Ini adalah ‘curang’ Spirit Swordsman. Seperti yang disebutkan sebelumnya, pilihan replikasi inti Chaos bergantung pada level target. Jika ada lebih dari satu target dengan level yang sama, maka itu akan didasarkan pada kekuatan mereka. Jika hanya Spirit Swordsman yang melawan inti Chaos, inti Chaos tidak diragukan lagi akan meniru Spirit Swordsman. Ketika BOSS memasuki fase kedua, Pendekar Pedang Roh bisa memanggil roh yang lebih kuat dari dirinya. Meskipun Spirit Swordsmen jarang memiliki kartu pemanggilan seperti Celia dan Celestina, Spirit Swordsmen memiliki beberapa teknik untuk meningkatkan kekuatan dari roh yang dipanggil. Selama roh yang dipanggil Spirit Swordsman memiliki atribut yang lebih kuat darinya, inti Chaos akan mengganti targetnya. Begitu inti Chaos mengalihkan targetnya dan roh yang dipanggil dinonaktifkan, itu akan menjadi kebingungan. Ketika itu terjadi, itu akan menjadi kesempatan terbaik untuk memberikan kerusakan tertinggi…
Strategi ini dikembangkan oleh Rhode dan juga alasan mengapa dia menonaktifkan Taboo Halo segera setelah aktivasi. Kekuatan Celestina dan Celia bergantung pada pertumbuhan Rhode. Bisa juga dikatakan bahwa kekuatan mereka hanya sedikit lebih lemah darinya. Namun, dengan peningkatan Taboo Halo, mereka untuk sementara akan tumbuh ke Tahap Legendaris Menengah, yang saat ini tidak dimiliki Rhode. Oleh karena itu, setelah merasakan peningkatan kekuatan dari Celestina dan Celia, inti Chaos menyerahkan Rhode sebagai target. dan beralih ke dua saudara perempuan. Pada saat ini, Rhode membatalkan Taboo Halo dan inti Chaos menjadi bingung. Rhode memanfaatkan kesempatan ini dan hasilnya… diputuskan.

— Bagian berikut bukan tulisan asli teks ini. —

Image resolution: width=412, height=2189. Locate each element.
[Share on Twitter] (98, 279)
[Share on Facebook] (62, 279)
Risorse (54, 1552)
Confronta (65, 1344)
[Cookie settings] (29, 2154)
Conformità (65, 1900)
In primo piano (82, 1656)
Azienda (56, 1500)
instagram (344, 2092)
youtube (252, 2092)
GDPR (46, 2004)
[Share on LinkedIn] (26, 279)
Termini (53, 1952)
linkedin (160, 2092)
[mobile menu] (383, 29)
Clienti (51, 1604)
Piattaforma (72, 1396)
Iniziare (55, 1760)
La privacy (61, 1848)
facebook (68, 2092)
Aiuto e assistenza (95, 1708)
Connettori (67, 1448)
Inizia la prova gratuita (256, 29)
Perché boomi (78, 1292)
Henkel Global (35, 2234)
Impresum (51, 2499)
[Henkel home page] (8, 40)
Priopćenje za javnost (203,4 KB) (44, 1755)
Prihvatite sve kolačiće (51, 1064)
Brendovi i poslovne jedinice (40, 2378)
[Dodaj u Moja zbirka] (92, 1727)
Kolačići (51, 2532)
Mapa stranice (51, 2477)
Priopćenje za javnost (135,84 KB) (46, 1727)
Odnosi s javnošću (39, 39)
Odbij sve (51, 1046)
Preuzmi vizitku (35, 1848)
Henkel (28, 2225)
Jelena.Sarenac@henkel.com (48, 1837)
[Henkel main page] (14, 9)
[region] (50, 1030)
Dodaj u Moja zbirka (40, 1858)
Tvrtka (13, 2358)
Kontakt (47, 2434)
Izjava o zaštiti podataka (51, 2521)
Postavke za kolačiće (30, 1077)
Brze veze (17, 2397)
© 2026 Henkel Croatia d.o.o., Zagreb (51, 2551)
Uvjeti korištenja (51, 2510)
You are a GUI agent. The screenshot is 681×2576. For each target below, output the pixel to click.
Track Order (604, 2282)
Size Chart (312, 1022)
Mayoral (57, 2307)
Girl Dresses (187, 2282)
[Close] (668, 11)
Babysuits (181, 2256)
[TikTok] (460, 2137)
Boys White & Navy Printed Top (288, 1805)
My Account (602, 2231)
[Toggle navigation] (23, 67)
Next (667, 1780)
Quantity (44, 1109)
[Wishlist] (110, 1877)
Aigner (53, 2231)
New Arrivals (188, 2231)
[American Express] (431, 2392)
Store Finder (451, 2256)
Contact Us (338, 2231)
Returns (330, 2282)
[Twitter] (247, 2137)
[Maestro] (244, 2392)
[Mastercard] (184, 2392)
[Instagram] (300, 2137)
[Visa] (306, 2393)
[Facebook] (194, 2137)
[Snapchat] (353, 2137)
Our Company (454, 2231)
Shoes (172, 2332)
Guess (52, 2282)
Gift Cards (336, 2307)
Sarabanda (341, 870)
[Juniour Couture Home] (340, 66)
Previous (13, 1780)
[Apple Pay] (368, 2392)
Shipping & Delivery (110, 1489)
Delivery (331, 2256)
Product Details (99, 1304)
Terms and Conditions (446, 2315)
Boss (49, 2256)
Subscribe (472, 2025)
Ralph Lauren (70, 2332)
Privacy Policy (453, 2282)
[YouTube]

“Bos, apakah ini yang kamu inginkan?”
Anne mengulurkan tangannya dan menyerahkan kristal putih itu. Rhode mengangguk dan menerimanya. Tak lama setelah itu, baris prompt sistem muncul di hadapannya.
[Menerima Core yang terkontaminasi]
Bagus.
Rhode mengangguk puas. Kemudian, dia melemparkan intinya ke Celia.
“Celia, bersihkan itu.”
“Ya tuan.”
Celia menangkap kristal itu dan menutup matanya. Tak lama setelah itu, api perak muncul di telapak tangannya dan menyelimuti kristal putih. Sebagai Battle Angel, dia ahli dalam memurnikan Chaos. Setelah beberapa saat, api perak berangsur-angsur memudar dan kepulan asap hitam muncul sebelum menghilang ke udara tipis.
“Selesai.”
Rhode menyaksikan kepulan asap hitam menghilang ke udara tipis dan mengangkat bahu sebelum mengambil alih. Selanjutnya, yang perlu dia lakukan hanyalah mengembalikannya dan mengaktifkan kembali modul pertahanan di tempat perlindungan ini…
“…!”
Pada saat ini, kelompok itu mendengar teriakan sedih. Rhode berbalik kaget dan menyaksikan bola gelap menggembung yang dilahap api. Kemudian, api yang mengelilinginya mundur dan berubah menjadi kristal berbentuk bintang yang aneh, tetragonal.
Kabut muncul dari dalam.
“Ini…”
Celia dan Celestina melebarkan mulut mereka dengan heran. Mereka dengan jelas merasakan bahwa Kekacauan akan segera dimusnahkan, jadi dari mana datangnya kekuatan yang kuat ini?!
“Brengsek…!”
Di sisi lain, Rhode merajuk melihat pemandangan ini. Dia jarang mengutuk dalam kemarahan di setiap kesempatan, tetapi hal ini benar-benar membuatnya.
“Orang tua sialan itu! Aku tahu dia bajingan* rd! Brengsek!”
Rhode melotot tajam. Sebelum dia menjelaskan situasinya kepada Anne dan yang lainnya, dia buru-buru memberi perintah melalui komunikasi spiritual.
“Gillian, lakukanlah. Hancurkan tempat ini!”